There was good linear correlation between Au+Ao and γ-test failure rates of transient doses. Good correlation has previously been demonstrated between the mean of Au+Ao during treatment and the γ failure rate of the final accumulated dose distribution.10 Here, we have shown that Au+Ao are a good surrogate for the level of the γ failure rate of transient dose at any point in time during treatment delivery. Since Au+Ao can be calculated in real time, it allows intrafraction monitoring of an indicator of dosimetric accuracy of the tracking and nontracking treatment delivery. This in turn allows for correction strategies such as instant beam holds similar to conventional gating scenarios. For fixed gantry beams, the target dose distribution is approximately proportional to the 2D fluence that the beam delivers to the moving target.
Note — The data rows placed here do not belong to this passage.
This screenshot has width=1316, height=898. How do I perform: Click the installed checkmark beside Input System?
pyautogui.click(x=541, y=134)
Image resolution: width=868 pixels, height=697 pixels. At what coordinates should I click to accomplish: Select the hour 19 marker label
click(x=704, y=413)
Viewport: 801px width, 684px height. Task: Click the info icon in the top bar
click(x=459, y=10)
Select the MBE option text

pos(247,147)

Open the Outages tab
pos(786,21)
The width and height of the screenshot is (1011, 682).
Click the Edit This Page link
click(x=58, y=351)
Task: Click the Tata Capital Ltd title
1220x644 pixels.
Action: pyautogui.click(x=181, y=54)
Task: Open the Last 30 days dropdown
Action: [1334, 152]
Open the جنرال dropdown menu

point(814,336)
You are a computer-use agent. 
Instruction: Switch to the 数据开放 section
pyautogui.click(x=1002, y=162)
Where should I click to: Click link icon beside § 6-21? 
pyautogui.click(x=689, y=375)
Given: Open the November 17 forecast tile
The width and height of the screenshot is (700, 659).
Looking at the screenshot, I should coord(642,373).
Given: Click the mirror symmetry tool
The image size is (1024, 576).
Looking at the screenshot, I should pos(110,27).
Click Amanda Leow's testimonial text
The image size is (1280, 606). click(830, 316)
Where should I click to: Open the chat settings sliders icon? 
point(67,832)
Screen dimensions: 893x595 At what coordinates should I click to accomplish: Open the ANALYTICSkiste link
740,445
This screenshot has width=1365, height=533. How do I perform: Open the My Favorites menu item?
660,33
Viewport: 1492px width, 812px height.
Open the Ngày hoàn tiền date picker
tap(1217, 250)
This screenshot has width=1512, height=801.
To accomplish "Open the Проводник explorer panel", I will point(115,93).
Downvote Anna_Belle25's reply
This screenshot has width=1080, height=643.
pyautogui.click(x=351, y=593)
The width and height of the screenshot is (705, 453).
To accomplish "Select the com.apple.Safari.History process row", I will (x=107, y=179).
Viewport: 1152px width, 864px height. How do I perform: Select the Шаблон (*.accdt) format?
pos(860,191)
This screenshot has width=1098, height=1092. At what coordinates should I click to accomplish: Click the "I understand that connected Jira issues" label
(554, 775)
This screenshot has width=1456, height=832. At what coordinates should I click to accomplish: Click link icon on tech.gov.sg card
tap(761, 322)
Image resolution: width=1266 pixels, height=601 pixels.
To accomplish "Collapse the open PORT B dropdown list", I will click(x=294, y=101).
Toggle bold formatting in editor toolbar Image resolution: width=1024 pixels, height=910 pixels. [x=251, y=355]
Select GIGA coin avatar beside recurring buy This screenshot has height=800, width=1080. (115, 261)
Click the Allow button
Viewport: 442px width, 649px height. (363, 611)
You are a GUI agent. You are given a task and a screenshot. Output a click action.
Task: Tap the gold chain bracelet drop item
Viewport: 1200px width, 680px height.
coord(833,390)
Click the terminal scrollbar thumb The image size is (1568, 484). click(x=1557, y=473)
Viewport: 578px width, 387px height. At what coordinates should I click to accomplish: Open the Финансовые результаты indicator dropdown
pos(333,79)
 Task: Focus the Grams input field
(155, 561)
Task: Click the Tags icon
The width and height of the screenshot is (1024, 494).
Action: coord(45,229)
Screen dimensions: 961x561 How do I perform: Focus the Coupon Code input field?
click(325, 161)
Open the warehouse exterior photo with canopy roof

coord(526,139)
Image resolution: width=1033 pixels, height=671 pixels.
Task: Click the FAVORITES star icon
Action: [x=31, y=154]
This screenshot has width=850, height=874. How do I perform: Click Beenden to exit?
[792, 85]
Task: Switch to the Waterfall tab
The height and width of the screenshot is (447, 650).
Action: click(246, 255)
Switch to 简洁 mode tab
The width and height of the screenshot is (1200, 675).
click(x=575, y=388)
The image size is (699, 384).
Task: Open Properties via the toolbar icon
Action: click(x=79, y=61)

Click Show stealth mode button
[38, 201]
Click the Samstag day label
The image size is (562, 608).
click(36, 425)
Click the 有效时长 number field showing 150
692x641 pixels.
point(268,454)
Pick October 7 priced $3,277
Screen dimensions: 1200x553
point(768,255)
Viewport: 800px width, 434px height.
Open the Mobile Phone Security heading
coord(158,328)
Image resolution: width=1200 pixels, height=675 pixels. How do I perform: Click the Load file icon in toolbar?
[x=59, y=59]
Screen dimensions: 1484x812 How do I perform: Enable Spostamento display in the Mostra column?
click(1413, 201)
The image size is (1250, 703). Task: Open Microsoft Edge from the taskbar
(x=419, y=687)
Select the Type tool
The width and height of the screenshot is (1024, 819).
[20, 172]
In such cases, keeping track of Au and Ao during a treatment will also be able to indicate cumulative dose errors. Unfortunately, Au and Ao cannot reconstruct how transient errors in dose build up or cancel out for treatments with beams with multiple gantry angles, such as arc treatments. In such cases, cumulation of dose errors requires a full 3D dose calculation.
V. CONCLUSIONS
Measurements of dose distributions with high temporal resolution were demonstrated for VMAT treatments with and without DMLC tracking. Transient errors in dose distributions during VMAT treatment delivery due to motion were thus rendered visible. DMLC tracking greatly improved the final accumulated dose distributions to moving targets, although large transient errors were yet found to exist. The transient errors tended to cancel out with tracking leaving only small accumulated dose errors. The time-resolved measurements allow pinpointing of transient errors in dose delivery as well as monitoring of erroneous dose evolution in key target positions. The erroneously exposed areas Au+Ao were shown to be a good indicator for transient dose errors that can be monitored in real time during treatment.
ACKNOWLEDGMENTS
The authors gratefully thank Dr. Patrick Kupelian (University of California, Los Angeles) and Dr. Katja Langen (University of Maryland) for the prostate trajectories, Dr. Yelin Suh (MD Anderson Cancer Center) and Dr. Sonja Dieterich (University of California, Davis) for the lung tumor trajectories, Gørgen Nilsson and Peter Münger (Scandidos) for modifications of the Delta4PT software to allow export of highly time-resolved dose data, and Roman Iustin and Andreas Bergqvist (Micropos Medical AB) for modifications of the RayPilot system to allow integration with the tracking program. This work was supported by NCI Grant No. R01CA93626 and by The Danish Cancer Society, CIRRO (The Lundbeck Foundation Center for Interventional Research in Radiation Oncology), The Danish Council for Strategic Research, and Varian Medical Systems.